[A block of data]

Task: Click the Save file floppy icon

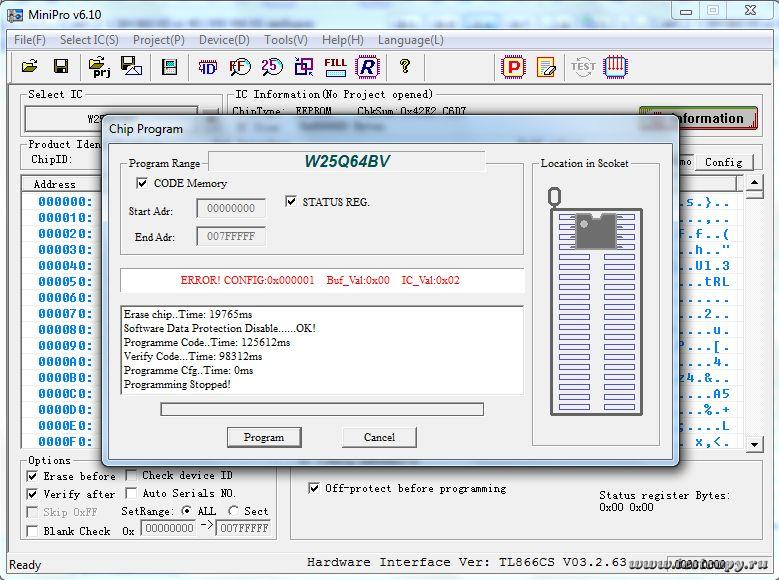Action: [61, 67]
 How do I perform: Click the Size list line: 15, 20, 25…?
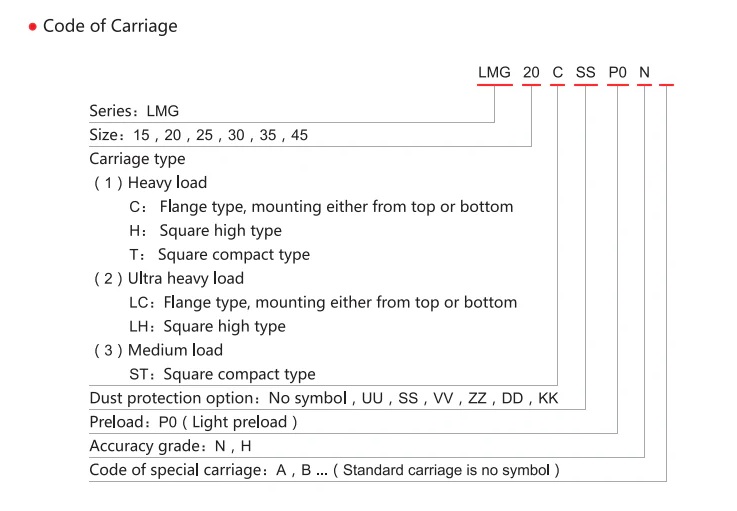198,135
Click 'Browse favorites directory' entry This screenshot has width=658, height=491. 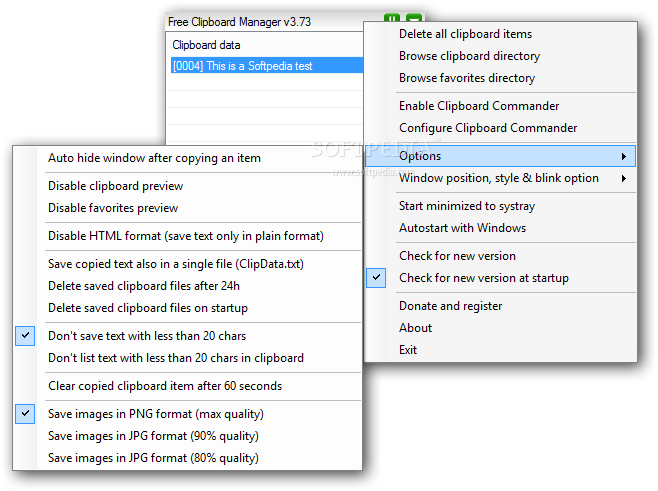tap(466, 78)
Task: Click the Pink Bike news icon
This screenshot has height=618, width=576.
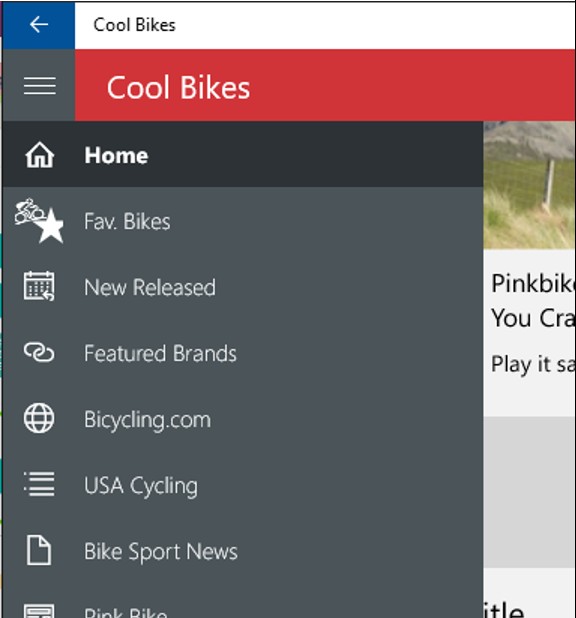Action: (x=39, y=611)
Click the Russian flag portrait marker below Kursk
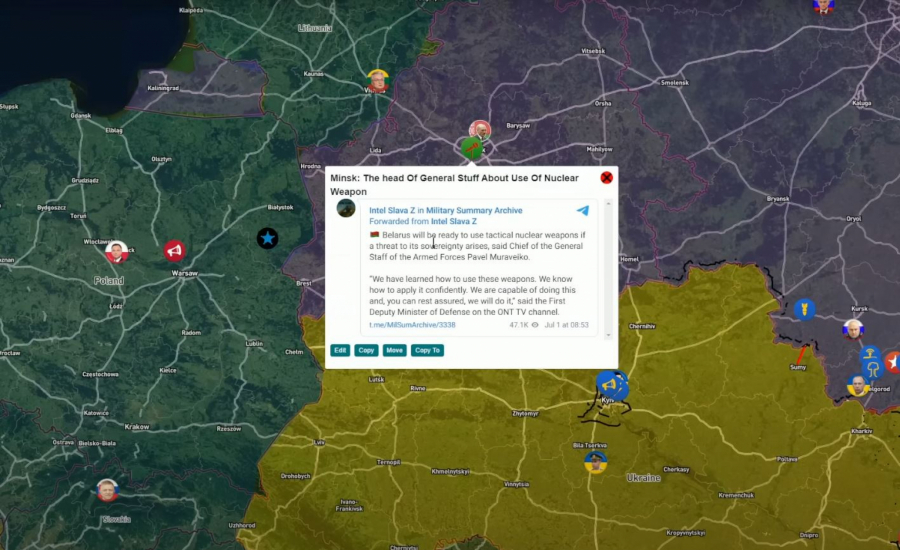The height and width of the screenshot is (550, 900). pos(852,329)
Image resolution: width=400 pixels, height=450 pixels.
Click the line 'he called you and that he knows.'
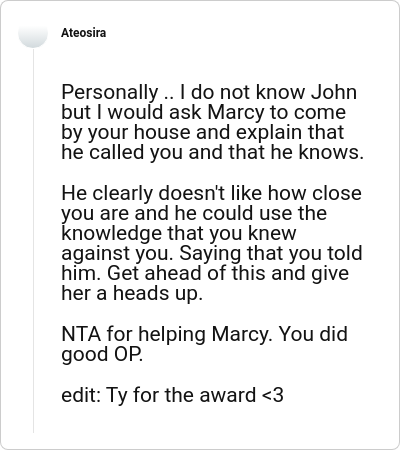tap(212, 152)
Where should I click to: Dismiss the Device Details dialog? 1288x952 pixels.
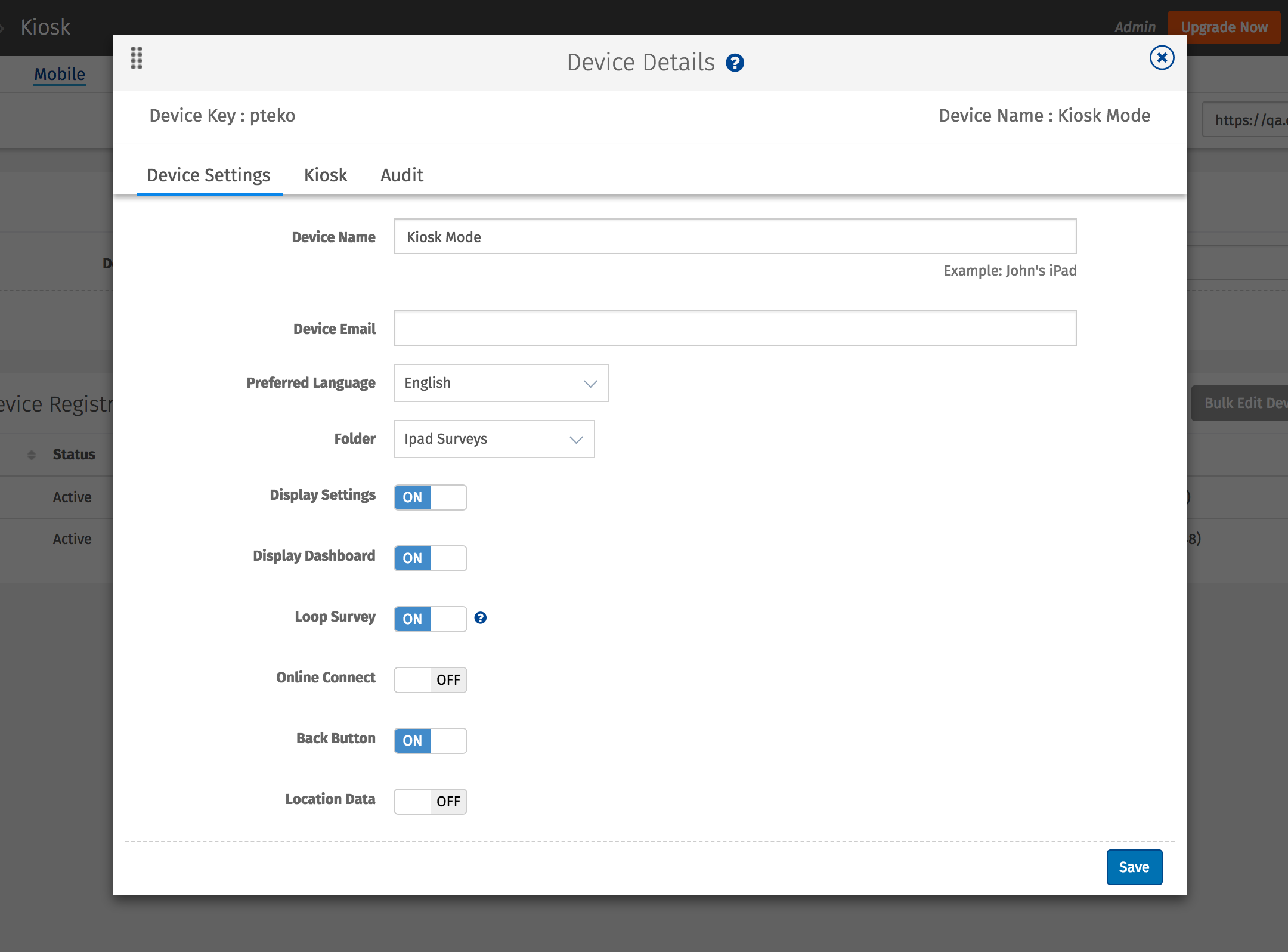(1161, 58)
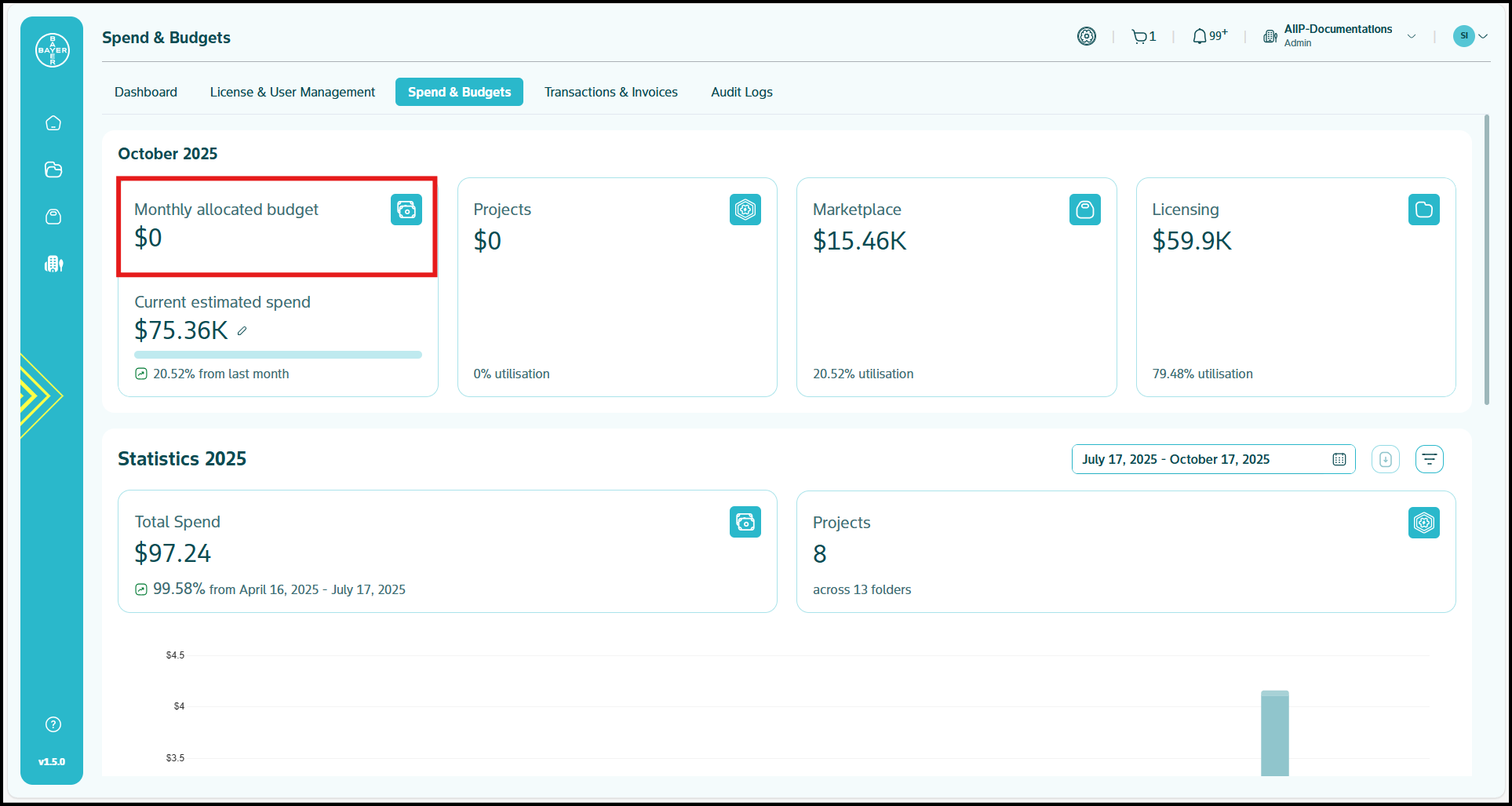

* Work to be completed *
Reproduce word for word the material from the line containing "Where should I" through the end of the material, both ends included. Omit the pictures.

* Task output *
Where should I click to: Dismiss the Device Details dialog? 1288x952 pixels.
(1161, 58)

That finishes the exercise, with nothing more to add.